[[ DATA RECORDS open ]]

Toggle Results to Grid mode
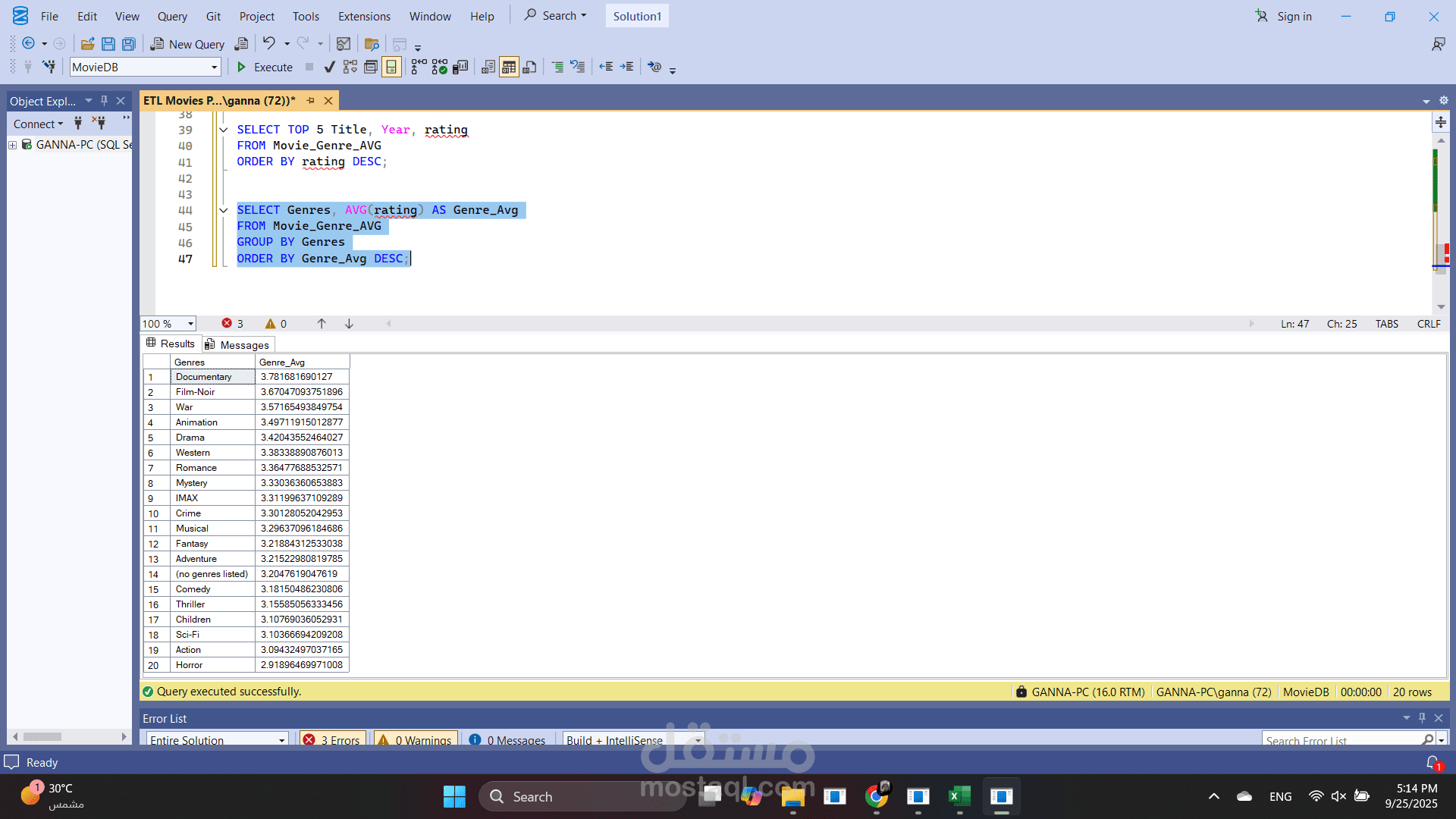This screenshot has width=1456, height=819. (509, 67)

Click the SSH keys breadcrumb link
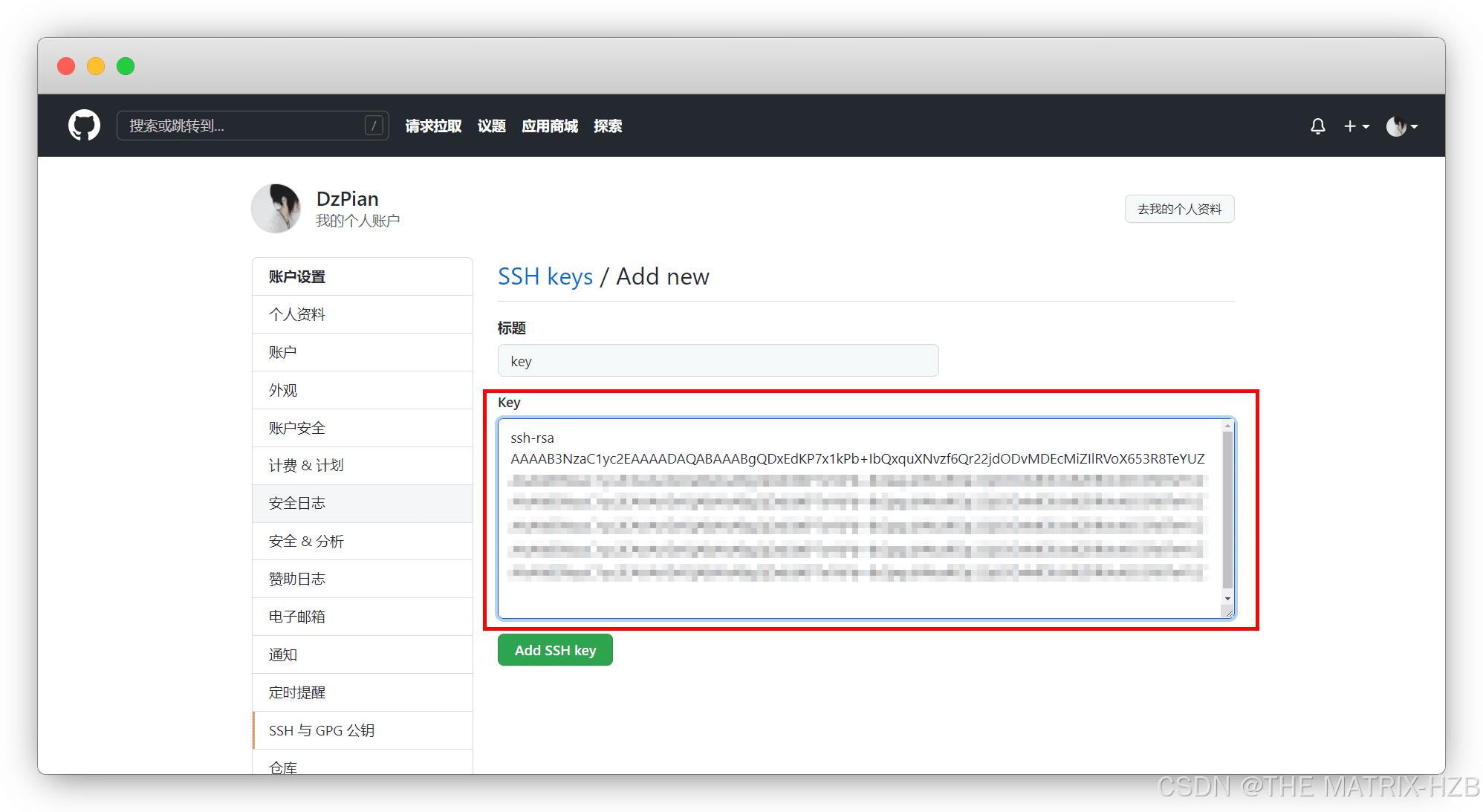point(545,276)
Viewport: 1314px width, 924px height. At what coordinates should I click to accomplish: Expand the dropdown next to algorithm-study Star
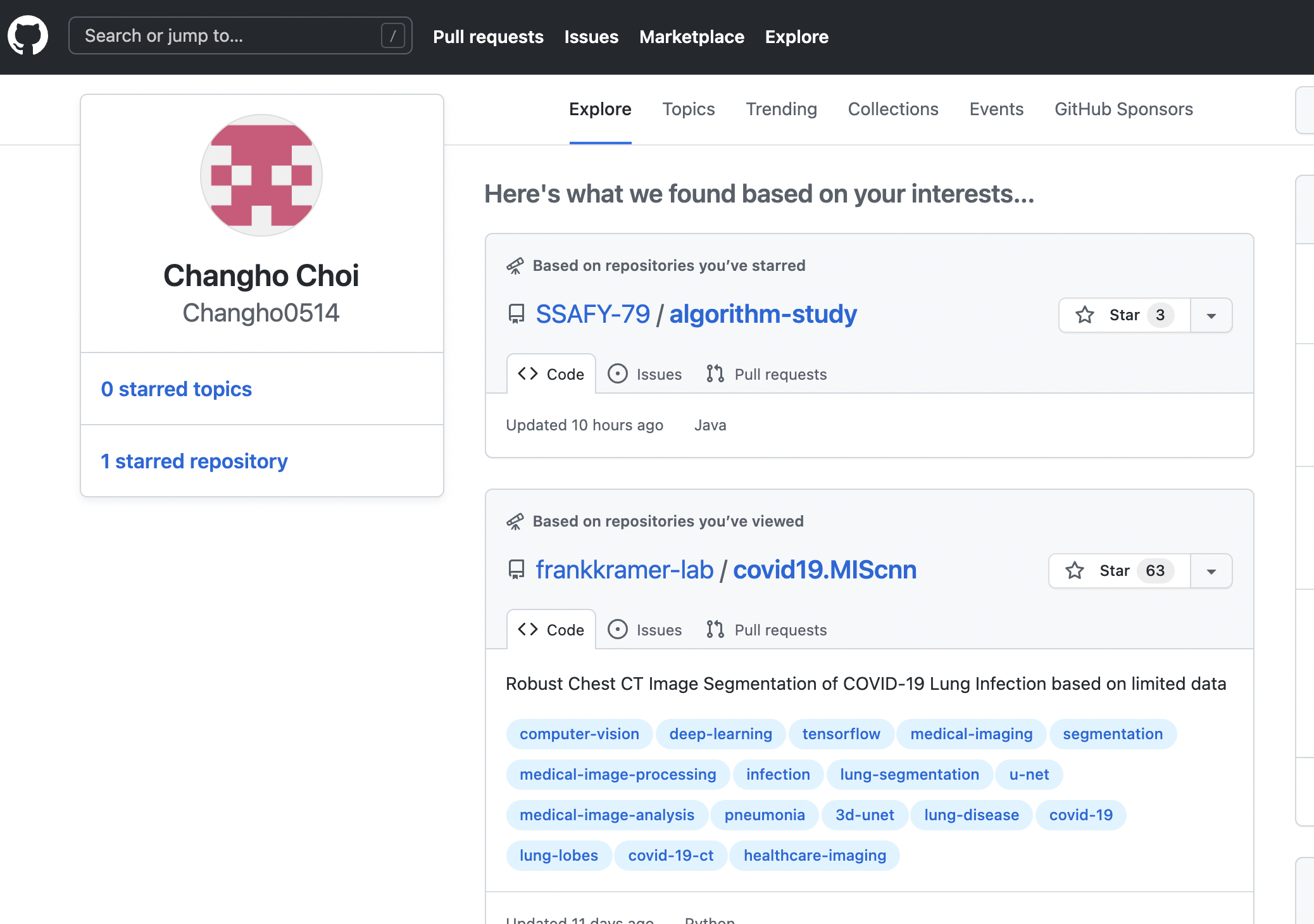coord(1211,315)
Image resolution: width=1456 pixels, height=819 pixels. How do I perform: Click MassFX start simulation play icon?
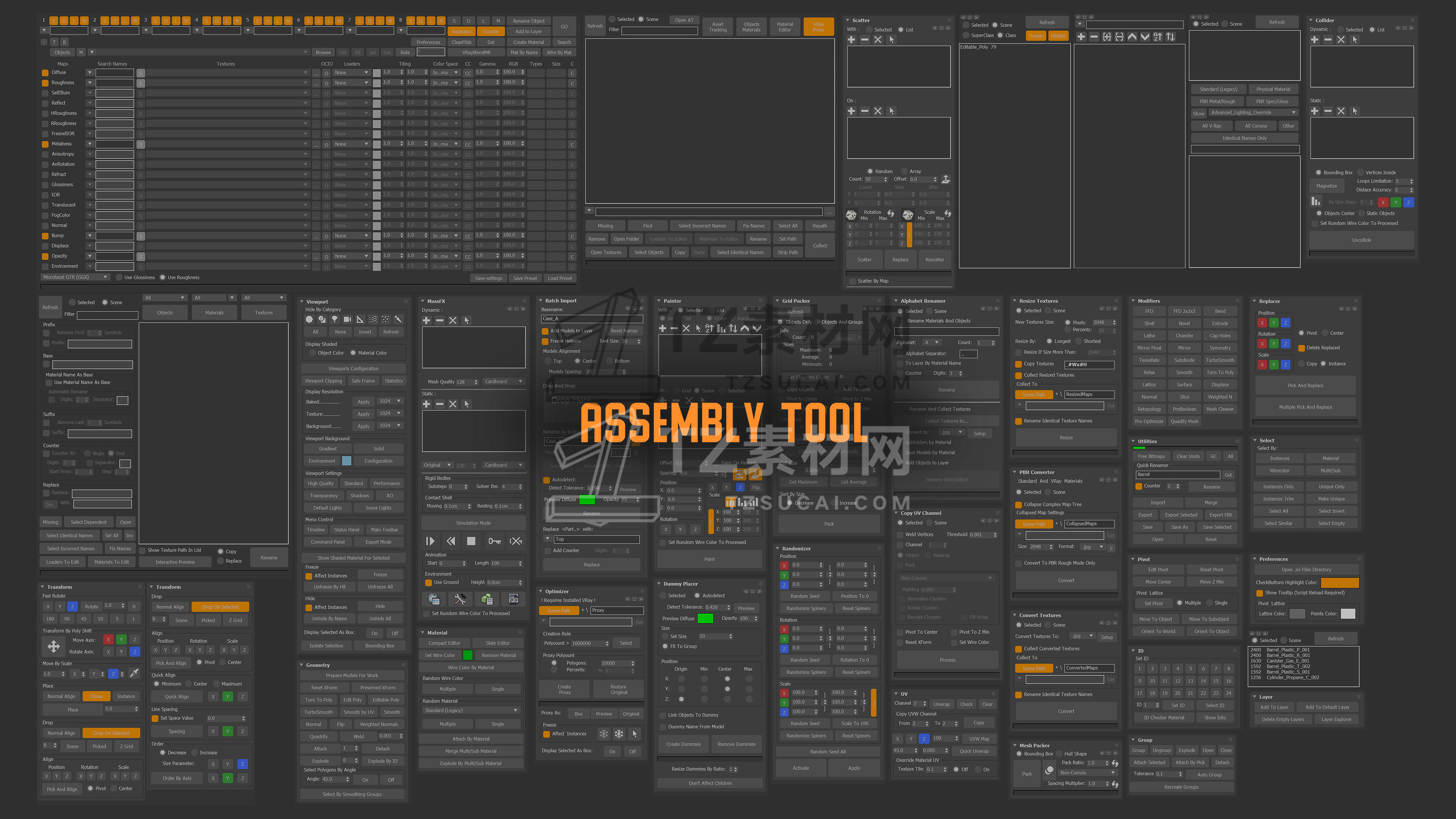430,541
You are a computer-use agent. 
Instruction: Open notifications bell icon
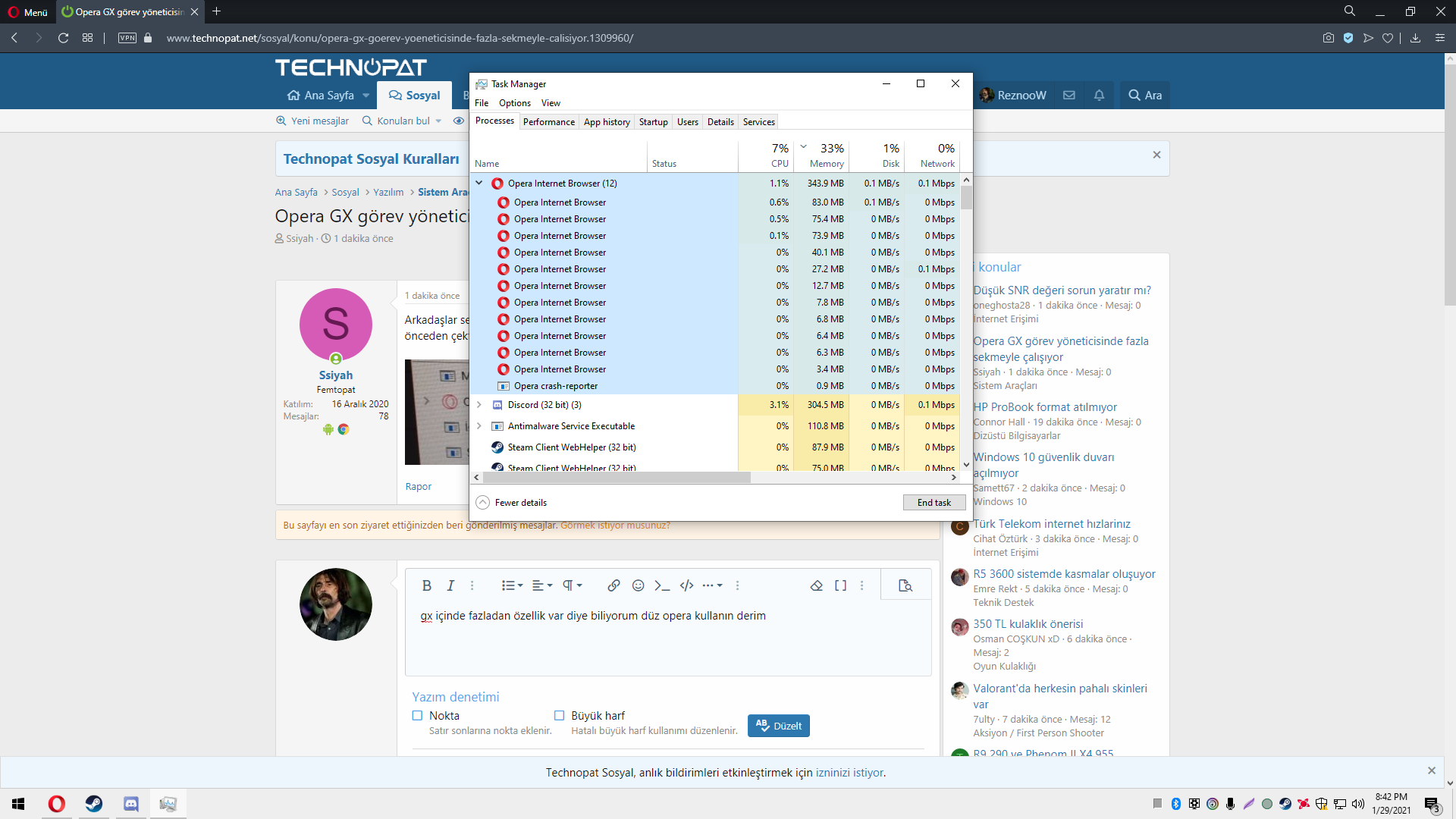(1099, 95)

[[ DATA RECORDS closed ]]

WHAT IS BEING ASKED. Copy out all the data without changing anything, and drop the pictures.

ANSWER TO THIS TASK.
Toggle Results to Grid mode
This screenshot has width=1456, height=819. (509, 67)

Click the SSH keys breadcrumb link
point(545,276)
Viewport: 1314px width, 924px height. At what coordinates should I click to accomplish: Expand the dropdown next to algorithm-study Star
coord(1211,315)
Image resolution: width=1456 pixels, height=819 pixels. How do I perform: Click MassFX start simulation play icon?
430,541
You are a computer-use agent. 
Instruction: Open notifications bell icon
(1099, 95)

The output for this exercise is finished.